There’s life on Mars after all
If Arsia Prime looks as good in real life as it does in the pictures, sign me up! Just like The Martian, everything about this off-world arboretum is fantastically realistic. The terrain is gorgeous, offering a stunning variety of layering, subtly blended colors, and unique rock formations. Builder Ryan Howerter describes this simply as “a relatively near-future colony on Mars.” With the daily advances of space travel, these words may not be too far from the truth.
Astronauts with shiny blue faces monitor various science experiments and intricate systems like the giant solar panel arrays (made out bulldozer track elements).

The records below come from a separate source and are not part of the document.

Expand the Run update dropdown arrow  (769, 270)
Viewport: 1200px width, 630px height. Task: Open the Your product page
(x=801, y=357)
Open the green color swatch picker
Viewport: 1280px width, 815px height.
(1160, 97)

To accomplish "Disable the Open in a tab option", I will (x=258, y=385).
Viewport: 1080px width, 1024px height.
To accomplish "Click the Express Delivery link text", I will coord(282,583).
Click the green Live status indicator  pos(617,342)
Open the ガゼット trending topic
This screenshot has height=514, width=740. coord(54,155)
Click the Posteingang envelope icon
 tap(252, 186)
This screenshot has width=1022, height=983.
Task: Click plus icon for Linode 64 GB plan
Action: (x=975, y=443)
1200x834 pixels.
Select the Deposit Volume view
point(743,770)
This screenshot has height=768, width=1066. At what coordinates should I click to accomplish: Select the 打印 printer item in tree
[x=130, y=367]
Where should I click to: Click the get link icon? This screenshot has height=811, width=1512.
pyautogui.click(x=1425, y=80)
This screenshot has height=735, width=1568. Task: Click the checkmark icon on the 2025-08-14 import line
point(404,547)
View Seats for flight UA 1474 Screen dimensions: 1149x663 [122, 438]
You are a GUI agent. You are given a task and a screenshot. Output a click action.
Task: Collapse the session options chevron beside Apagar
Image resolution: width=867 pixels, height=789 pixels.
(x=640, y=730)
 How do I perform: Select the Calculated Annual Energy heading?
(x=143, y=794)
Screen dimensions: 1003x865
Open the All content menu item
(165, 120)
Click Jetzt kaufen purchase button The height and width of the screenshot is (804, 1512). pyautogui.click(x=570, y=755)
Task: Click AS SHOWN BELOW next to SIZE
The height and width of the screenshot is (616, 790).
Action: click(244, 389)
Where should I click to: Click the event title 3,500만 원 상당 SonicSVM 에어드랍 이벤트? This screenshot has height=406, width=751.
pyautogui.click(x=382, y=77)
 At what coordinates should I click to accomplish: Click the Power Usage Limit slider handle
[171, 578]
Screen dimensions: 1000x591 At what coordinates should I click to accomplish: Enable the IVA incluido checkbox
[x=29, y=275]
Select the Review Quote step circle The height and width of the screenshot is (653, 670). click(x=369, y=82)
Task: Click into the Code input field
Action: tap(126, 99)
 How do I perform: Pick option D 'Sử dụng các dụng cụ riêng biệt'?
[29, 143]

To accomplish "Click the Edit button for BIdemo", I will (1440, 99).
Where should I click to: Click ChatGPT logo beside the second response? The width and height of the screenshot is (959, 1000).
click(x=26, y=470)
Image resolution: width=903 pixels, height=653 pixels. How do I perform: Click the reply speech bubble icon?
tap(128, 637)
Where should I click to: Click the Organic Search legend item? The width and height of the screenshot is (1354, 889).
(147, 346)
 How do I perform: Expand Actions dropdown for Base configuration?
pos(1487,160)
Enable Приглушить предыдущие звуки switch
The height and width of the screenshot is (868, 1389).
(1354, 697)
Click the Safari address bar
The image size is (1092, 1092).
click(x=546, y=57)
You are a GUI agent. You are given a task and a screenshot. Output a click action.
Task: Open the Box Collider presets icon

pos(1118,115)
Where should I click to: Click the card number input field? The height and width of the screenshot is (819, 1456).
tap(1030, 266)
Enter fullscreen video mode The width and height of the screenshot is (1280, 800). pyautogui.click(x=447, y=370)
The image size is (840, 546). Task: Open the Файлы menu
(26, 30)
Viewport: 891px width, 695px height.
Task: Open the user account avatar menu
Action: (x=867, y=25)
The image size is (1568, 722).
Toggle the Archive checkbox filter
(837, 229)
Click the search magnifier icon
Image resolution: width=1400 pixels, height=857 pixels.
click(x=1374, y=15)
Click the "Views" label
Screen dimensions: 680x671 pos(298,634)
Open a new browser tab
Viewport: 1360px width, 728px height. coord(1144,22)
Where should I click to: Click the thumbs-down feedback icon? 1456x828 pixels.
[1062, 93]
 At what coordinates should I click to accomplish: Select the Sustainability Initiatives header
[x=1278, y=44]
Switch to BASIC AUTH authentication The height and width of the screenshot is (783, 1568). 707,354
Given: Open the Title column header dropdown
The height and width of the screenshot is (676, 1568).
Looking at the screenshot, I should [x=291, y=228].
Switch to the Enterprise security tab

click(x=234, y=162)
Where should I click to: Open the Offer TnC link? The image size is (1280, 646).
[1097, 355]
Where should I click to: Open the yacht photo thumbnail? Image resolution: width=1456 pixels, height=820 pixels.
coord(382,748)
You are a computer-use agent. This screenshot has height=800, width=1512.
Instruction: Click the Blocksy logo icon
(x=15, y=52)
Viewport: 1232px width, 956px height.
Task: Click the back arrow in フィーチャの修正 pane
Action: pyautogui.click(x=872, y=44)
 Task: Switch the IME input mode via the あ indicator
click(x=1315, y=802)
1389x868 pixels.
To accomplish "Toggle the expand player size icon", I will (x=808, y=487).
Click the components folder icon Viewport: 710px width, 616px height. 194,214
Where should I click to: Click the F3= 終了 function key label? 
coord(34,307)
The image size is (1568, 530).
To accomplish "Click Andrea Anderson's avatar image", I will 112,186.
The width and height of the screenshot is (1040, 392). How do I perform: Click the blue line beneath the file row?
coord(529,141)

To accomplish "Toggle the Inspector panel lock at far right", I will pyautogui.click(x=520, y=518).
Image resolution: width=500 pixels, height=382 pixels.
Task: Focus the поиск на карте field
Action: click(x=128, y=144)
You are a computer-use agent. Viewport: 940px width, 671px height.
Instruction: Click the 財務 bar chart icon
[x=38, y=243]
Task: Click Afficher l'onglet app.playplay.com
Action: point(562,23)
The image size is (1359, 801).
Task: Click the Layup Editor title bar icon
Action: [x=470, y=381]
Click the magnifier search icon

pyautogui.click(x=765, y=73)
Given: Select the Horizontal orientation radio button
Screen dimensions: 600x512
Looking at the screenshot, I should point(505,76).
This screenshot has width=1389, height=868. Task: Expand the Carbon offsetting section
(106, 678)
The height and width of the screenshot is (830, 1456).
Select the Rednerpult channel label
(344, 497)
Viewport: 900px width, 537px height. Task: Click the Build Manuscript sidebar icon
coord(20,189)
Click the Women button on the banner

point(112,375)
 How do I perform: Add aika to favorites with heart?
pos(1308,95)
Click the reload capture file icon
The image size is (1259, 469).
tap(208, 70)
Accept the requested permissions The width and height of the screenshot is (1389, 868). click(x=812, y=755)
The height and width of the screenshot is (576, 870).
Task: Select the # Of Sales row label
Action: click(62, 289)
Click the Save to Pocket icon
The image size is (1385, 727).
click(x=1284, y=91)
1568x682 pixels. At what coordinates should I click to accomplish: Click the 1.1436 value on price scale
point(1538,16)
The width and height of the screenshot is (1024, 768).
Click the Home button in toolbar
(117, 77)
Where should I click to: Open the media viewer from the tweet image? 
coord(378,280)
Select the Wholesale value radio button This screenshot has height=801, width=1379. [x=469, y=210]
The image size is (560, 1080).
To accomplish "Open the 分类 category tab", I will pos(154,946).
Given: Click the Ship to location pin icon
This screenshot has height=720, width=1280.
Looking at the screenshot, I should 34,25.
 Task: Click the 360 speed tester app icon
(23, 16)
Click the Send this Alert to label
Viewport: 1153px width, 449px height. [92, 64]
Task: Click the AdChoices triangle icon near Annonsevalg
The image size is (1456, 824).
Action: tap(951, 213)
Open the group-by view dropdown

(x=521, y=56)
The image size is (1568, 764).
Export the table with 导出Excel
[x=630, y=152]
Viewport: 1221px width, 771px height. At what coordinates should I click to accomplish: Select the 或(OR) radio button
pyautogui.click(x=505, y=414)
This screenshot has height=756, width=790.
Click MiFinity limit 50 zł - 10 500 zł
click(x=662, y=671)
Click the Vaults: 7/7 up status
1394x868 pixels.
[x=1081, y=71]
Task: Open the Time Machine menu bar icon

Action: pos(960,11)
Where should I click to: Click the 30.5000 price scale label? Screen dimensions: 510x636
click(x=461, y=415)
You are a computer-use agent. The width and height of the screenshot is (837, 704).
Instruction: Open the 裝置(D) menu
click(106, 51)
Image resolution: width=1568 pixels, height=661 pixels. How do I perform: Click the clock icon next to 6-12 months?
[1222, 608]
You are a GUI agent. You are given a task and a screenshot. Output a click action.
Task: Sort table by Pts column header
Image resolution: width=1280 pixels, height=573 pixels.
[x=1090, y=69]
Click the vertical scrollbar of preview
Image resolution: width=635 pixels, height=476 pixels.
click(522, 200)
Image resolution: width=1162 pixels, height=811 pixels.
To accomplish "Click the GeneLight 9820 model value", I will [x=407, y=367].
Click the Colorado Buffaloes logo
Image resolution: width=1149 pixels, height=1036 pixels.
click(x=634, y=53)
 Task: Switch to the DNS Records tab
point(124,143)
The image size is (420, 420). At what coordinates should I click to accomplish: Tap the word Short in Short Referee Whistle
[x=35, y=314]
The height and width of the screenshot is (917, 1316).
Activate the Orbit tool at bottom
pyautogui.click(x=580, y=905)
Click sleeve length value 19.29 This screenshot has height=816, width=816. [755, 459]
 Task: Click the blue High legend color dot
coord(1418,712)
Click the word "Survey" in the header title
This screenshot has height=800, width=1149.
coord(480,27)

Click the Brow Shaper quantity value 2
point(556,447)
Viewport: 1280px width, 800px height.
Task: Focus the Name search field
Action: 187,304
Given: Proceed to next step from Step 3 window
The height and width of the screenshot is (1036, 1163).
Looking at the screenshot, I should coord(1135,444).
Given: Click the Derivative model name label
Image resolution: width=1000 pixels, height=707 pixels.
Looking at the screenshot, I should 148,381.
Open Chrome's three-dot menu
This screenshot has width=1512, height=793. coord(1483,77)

A cute little manned rover with crab-like pincers scuttles across the desolate reddish landscape, while a variety of different beacons, aerials, and other space stuff dotted about the place completes the scene.
The greenhouse is filled with possibly the first botanical life the planet has ever held. The growing veggies are made of a variety of elements, all enclosed in a smoothly curving greenhouse made with UCS Slave I canopies and the new 1×1 quarter circle tiles, among other parts.
This last picture, a wide angle shot taken at Astronaut eye-level, really gives you the feeling of being on the surface, exploring this brave new world. Imagine having to grow food for yourself and the other pioneering colonists living on the surface of another planet—some of us have a hard enough time doing this on our own planet.
If you’d like to take a closer look at the red planet, this model will be on display at Brickworld Chicago this weekend, which is open to the public Saturday and Sunday.